末次:頑張りきれない人を支えたいという思いがちはやふる基金にはあります。
自分も限界までやっているし、これ以上助けてって周りの人にも言えないよという人が、助けてって言えるところにしたい。
競技かるたのなかでやりたいことを抱えている人の後押しができるようにといつも思っています。大会支援や運営・広報のお手伝い、競技かるたに関する表現活動の窓口になるなど、みなさんのおかげで基金が存在する意味も広がり定着してきました。
これからも競技かるたを頑張る栄養を出せる基金でありたいです。
—5年目、パワーアップしたいところはありますか?
末次:このnoteを始めているのもそうなんですけれど、基金がやっていること、ビジョンを丁寧に頻度高く伝えていけるといいなと思います。
取り組みをアピールすることが、基金として応援してもらうことにもつながると感じています。
—私もスタッフとして頑張ります…!
末次:お願いします。

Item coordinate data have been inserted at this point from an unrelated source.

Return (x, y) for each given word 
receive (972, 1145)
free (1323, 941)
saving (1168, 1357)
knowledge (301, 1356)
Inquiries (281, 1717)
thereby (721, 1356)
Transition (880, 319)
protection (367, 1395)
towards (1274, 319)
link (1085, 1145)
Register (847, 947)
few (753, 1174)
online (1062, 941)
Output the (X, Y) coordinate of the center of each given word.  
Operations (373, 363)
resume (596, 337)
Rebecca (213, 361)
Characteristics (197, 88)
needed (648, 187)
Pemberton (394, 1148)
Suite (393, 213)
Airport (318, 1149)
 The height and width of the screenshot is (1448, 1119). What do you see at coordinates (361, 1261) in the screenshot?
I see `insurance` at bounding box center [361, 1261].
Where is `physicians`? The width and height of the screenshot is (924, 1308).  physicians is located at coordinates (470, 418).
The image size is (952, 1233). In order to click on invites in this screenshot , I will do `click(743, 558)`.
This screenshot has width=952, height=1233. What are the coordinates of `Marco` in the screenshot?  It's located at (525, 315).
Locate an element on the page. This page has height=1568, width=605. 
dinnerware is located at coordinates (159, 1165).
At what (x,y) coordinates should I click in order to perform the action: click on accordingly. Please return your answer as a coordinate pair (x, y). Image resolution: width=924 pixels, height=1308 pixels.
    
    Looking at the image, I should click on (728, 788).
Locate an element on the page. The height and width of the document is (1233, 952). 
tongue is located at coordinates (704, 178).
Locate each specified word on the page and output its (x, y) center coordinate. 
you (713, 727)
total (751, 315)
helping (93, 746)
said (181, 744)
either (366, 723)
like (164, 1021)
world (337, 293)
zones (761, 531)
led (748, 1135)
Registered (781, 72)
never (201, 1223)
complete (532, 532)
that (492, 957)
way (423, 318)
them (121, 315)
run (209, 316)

私は漫画しか描けないので・・・。
—最後に、ここまで読んでくださった読者の方にメッセージをお願いします。
末次:漫画は漫画で単純に楽しんでほしいというのが第一にあって、読んでもらえるだけで満点の幸せです。
その漫画の楽しさを受け取ってくださったら、いろんな競技かるたのYouTubeを見てほしいですし、お時間のある時に本当の競技かるたを見にきてほしいです。
だって本物は漫画よりすごい迫力なんですから。
そして競技かるたを軽率に始めてほしいとも思います。
みなさんの「競技かるたの世界もっと知りたいな」という思いや、私が見ているかるたの現場で頑張ってる人たちの優しさや素晴らしさを漫画にいっぱい込めたいと思っているので、これからも読んでもらえると嬉しいです。
そしてちはやふる基金の活動noteもよろしくお願いします。
—先生、ありがとうございました!
いかがでしたか?
続編とともに、私たち「ちはやふる基金」も、気持ち新たに走り出そうと思います。
今後とも活動をご支援・応援いただき、競技かるたを愛する方にお力添えいただけますと幸いです。